Tuesday, February 7, 2017

The Mandela Effect

Did you know that Nelson Mandela died in prison sometime in the 1980's?

If you do know that, you aren't alone.

I first heard of the Mandela Effect this past New Year's Eve when my adult son came to visit us for a couple of hours.  Over some food, he asked "remember the Berenstain Bears?"  I sure did.  We owned several of the book series.  They were a favorite of son's when he was young enough to be read to.

"How do you spell Berenstain?" son asked, innocently.  He knows I am a terrible speller, but my spouse is excellent in that skill.  So I tried to dredge up the memory of one of the covers, and saw "Berenstein".

"Berenstein", I responded, confident.  I saw it in my mind's eye.  It was so obvious.

"No", said son, "it's Berenstain".  For the next five minutes, we argued back and forth.  I was so positive.

I was also so wrong.

And so are a lot of other people.

Son then told me about the Mandela Effect.  It's named after a common belief that Nelson Mandela died in prison, instead of being released, and living long enough (he died in 2013) to be the President of South Africa from 1994 to 1998.

Apparently, many of us have common memories of things that never existed.  Never happened. 

There are lots of common memories we hold that drift into Mandela Effect territory.  The Berenstain misspelling. A painting of King Henry VIII holding a turkey leg. The famous movie request "Play it again, Sam."  The name Coca Cola not hyphenated.  A movie released in the 90's called "Shazaam", starring the comedian Sinbad.  It's so clear in our memories.

Nope.  False memories.  Didn't say that.  Wasn't spelled that way.  Logo didn't change.  Item never existed. 

There's even a Reddit group for these discussions.

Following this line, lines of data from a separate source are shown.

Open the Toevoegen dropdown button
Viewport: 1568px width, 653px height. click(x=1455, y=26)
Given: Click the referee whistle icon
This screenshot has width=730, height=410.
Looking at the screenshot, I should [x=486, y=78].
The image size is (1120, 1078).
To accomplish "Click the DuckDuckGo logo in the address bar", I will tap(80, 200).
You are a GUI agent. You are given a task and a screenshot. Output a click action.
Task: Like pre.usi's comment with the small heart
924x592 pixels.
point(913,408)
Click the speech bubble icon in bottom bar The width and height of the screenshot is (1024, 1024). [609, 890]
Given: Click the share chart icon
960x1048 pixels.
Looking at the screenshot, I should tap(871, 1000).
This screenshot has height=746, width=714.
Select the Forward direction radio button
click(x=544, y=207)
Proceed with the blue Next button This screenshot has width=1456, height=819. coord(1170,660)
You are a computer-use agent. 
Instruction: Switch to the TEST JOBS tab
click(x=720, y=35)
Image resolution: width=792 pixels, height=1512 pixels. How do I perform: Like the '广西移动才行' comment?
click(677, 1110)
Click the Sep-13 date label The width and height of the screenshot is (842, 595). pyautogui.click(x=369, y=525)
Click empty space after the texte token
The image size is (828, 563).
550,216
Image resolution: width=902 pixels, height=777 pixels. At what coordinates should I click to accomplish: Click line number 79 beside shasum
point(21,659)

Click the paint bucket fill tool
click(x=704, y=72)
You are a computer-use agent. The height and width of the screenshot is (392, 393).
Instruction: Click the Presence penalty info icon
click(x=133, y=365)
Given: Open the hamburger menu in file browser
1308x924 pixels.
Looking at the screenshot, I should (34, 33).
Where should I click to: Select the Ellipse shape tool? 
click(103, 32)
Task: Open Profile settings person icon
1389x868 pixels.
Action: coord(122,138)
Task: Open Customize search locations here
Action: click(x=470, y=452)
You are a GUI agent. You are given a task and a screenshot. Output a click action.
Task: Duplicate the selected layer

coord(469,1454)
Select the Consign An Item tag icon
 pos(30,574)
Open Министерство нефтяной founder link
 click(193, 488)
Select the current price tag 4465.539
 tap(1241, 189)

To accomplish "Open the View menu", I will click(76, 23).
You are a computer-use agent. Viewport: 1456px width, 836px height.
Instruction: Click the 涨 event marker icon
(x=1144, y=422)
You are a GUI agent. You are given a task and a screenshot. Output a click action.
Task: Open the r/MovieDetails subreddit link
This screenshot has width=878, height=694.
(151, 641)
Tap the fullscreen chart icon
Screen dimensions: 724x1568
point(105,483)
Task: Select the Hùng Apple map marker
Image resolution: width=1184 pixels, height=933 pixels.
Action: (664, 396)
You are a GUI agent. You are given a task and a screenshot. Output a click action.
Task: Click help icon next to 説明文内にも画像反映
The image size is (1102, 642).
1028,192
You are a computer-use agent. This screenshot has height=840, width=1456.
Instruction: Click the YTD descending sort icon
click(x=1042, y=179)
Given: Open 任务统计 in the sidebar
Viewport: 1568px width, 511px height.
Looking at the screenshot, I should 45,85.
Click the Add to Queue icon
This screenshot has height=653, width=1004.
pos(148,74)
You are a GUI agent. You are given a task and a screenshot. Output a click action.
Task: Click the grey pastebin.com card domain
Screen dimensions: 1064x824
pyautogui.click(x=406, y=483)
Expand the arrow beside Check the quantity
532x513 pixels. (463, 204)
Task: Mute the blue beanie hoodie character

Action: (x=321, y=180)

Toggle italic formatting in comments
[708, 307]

That New Year's Eve, I ended up going to a website that blamed this phenomena on the Devil (seriously). But, as a reader of science fiction, I don't buy into the "alternate reality" theory, either.  I think that our minds do play tricks on us.  As we are all human, we are basically wired in the same way.

Still, it is a strange phenomenon.

What do you think?  I'm wondering if this happens worldwide, so if you aren't a reader in the United States, I'd especially like to hear from you.

10 comments:

  1. Although I knew Mandela did not die in prison I found this very interesting.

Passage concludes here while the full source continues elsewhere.